Biden Formally Announces Health Care Appointees, Public Health Priorities
Potential heads of HHS, CDC, COVID-19 task force aim to fight coronavirus in first 100 days.
President-elect Joe Biden formally announced top members of his administration’s health care team — the first step in a sign of who might take the reins on the COVID-19 pandemic and the future of American health care in the coming years.
Among those Biden chose are California Attorney General Xavier Becerra, to be Secretary of the Department of Health and Human Services, and Massachusetts General Hospital Chief of Infectious Diseases Dr. Rochelle Walensky, to be director of the Centers for Disease Control and Prevention.
Biden also announced health officials who he will task to lead efforts specifically against COVID-19. These include former Obama administration official Jeff Zients for COVID-19 response coordinator and Marcella Nunez-Smith as the chair of Biden’s new COVID-19 equity task force. Zients has been a part of the Biden transition, and Nunez-Smith co-chairs the transition’s COVID-19 advisory board.
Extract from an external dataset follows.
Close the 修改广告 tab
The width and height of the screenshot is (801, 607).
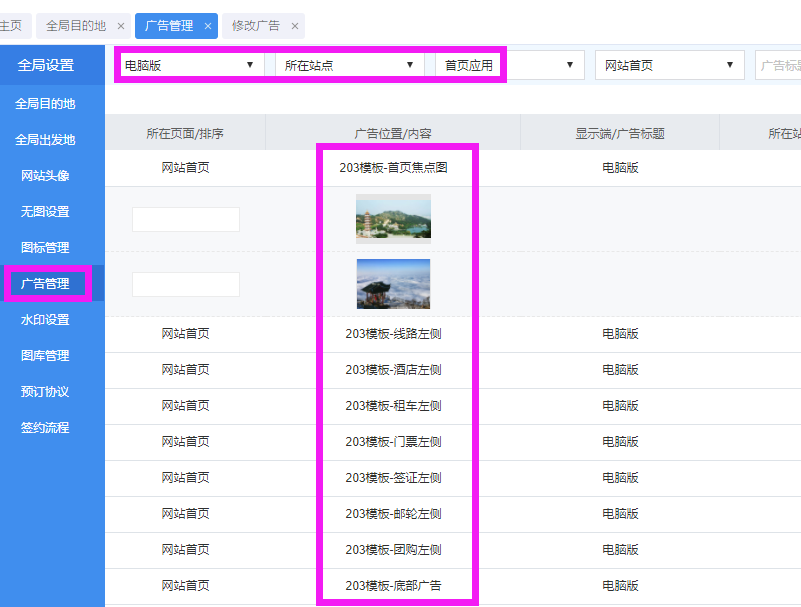pyautogui.click(x=295, y=26)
The president-elect noted that he will also keep National Institute of Allergies and Infectious Disease Director Dr. Anthony Fauci on his COVID-19 response team. The two have been collaborating amid the transition, Biden added, to task the new team of health care leaders with three goals in mind for the first 100 days of the incoming administration, which are to:
- Form a universal masking plan that calls on federal spaces and mass transit to require mask-wearing, as well as working with state and local officials to encourage universal masking
- Deliver at least 100 million vaccinations to the American people within the first 100 days
- Make it a national priority to bring children back to in-person schooling
“They’ll lead the COVID-19 response across the government to accelerate testing, fix our supply chain and distribute the vaccine,” Biden said of his picks in his announcement. “They’ll work on my economic team because controlling the pandemic, delivering building health care and reviving the economy go hand in hand. They’ll work with my foreign policy and national security team because we can’t only beat the virus here at home. It must be beaten everywhere, or it will come back to haunt us again.”
This whole-of-government approach will also be helmed by other officials Biden has picked to lead. Former Surgeon General Vivek Murthy, also a co-chair of Biden’s COVID-19 task force, will return to his position, and national security expert Natalie Quillian will also co-direct the COVID-19 task force in the Biden administration.
The president-elect further said that he looks to his new CDC pick due to her experience tackling the HIV/AIDS epidemic and to restore American trust in public health, signaling that stronger messaging is a key component to his COVID-19 approach.
“She’s uniquely qualified to restore morale and public trust,” Biden said. “She’ll marshal our finest scientists and public health experts in the CDC to turn the tide on this urgent crisis we’re facing today.”
Biden’s choice in Nunez-Smith also signals his emphasis on outreach to and desire to build trust with minority and underserved communities.
“It is not a coincidence, and it is not a matter of genetics, that more than 70% of African Americans and more than 60% of Latinx Americans personally know someone who has been hospitalized or has died of COVID-19,” Nunez-Smith said. “The same disparities ingrained in our economy, our housing system, our food system, our justice system and so many areas of our society, have conspired in this moment to create a grief gap that we cannot ignore. It is our societal obligation to ensure equitable access to testing, treatments and vaccines.”
The president-elect’s choice of Zients not only marks a return to serve for the former Obama advisor, but also the offering of technical talent and experience working in emergencies. Zients, for instance, led the recovery of the Healthcare.gov website after it crashed upon its 2013 launch.
Beyond the pandemic, Biden signaled that he looks to Becerra to strengthen the Affordable Care Act by expanding coverage and taking steps to lower prescription and drug costs. Becerra has led recent legal actions to protect the Obama-era law amid challenges to dismantle it.